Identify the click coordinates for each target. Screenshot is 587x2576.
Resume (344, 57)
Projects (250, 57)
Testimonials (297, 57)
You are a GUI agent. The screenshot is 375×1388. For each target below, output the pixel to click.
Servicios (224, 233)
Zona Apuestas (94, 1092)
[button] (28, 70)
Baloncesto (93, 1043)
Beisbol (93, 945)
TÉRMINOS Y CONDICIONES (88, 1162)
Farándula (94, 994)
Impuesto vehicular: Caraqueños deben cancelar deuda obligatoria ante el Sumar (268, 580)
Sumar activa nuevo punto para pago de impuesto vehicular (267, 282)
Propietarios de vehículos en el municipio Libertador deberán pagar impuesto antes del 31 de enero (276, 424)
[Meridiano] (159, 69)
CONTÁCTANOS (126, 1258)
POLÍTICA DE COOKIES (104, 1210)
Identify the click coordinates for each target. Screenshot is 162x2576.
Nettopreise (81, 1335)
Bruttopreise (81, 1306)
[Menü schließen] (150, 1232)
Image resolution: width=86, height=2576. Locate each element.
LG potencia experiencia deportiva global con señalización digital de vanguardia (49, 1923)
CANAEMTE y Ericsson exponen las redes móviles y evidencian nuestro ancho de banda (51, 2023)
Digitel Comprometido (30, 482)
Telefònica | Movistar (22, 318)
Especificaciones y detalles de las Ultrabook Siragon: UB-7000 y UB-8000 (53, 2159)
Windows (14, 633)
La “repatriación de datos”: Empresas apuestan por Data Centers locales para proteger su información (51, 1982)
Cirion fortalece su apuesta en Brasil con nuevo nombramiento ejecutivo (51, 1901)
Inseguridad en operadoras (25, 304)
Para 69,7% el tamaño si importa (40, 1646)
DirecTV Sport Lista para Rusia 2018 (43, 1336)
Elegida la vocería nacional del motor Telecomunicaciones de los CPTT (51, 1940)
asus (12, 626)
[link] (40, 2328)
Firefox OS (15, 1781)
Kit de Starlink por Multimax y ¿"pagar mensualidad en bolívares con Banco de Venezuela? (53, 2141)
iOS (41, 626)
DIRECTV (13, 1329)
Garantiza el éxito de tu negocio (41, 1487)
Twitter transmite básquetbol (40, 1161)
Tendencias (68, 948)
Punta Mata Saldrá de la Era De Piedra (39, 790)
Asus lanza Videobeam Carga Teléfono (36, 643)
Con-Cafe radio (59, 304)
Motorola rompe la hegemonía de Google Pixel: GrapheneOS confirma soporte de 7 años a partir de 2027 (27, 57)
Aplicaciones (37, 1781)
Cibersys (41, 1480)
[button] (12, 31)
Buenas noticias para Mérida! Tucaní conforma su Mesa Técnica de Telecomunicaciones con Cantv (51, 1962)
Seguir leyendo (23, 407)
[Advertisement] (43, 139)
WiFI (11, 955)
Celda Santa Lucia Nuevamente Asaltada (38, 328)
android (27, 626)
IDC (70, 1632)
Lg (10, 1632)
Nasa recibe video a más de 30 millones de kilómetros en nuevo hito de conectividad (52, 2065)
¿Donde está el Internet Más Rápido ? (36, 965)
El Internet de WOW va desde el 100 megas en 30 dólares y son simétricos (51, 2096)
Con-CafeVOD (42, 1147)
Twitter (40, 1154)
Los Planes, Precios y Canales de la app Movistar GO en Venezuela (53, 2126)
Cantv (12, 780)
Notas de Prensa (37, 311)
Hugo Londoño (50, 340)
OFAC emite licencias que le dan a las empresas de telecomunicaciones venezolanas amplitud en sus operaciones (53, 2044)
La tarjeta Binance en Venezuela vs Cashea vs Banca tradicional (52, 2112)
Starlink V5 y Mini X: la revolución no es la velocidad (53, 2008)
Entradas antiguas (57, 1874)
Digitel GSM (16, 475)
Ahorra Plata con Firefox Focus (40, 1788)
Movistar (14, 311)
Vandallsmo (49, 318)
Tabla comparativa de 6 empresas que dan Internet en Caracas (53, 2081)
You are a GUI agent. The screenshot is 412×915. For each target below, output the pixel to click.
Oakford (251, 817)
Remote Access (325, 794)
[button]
**********
:: WHAT THE EXERCISE ASKS ::
Given the data above, which lines hold the string "coordinates"? Return them.

:: TASK RESULT ::
Identify the click coordinates for each target. Screenshot is 587x2576.
Identify the click coordinates for each target. Screenshot is 162x2576.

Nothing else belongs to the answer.